COMO OS PIRS TRADICIONAIS FAZEM

Concluímos fazendo uma breve referência ao hoje, mas também ao ontem. Após o boom registrado em 2017 (10,9 bilhões em captações) e o bom desempenho em 2018 (3,95 bilhões), 2019 pode ser considerado oannus horribilis dos PIRs, que fecharam os 12 meses com saldo negativo de mil milhões de euros. Na base de desastre as contínuas vicissitudes regulatórias que levaram os governos que se seguiram ao Palazzo Chigi a alterar várias vezes a regulamentação dos planos de poupança individuais. No final de 2019 com o decreto fiscal foi determinado o retorno às origens o que deu esperança aos insiders. 

Em 2020, porém, a emergência do coronavírus tornou o caminho para a subida ainda mais árduo.

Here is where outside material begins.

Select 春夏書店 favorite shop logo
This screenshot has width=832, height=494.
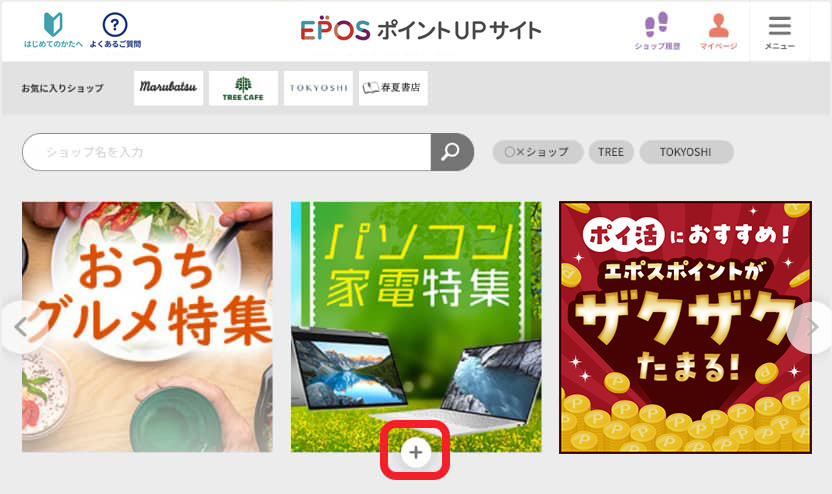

No primeiro trimestre do ano corrente, os fundos abertos do setor apresentaram um saldo de -234,2 milhões, enquanto os ativos promovidos pelos fundos compatíveis com o PIR caíram para 15,1 bilhões de 18,7 bilhões no final de 2019. lufada de ar fresco. De acordo com os dados fornecidos peloObservatório Plus24, no mês passado registaram-se entradas de 150 milhões de euros e com base nas últimas previsões do Intermonte, 2021 será o ano da retoma, com as entradas a regressarem positivas a 1,2 mil milhões, subindo depois para 2 mil milhões em 2021 e 3 mil milhões em 2022.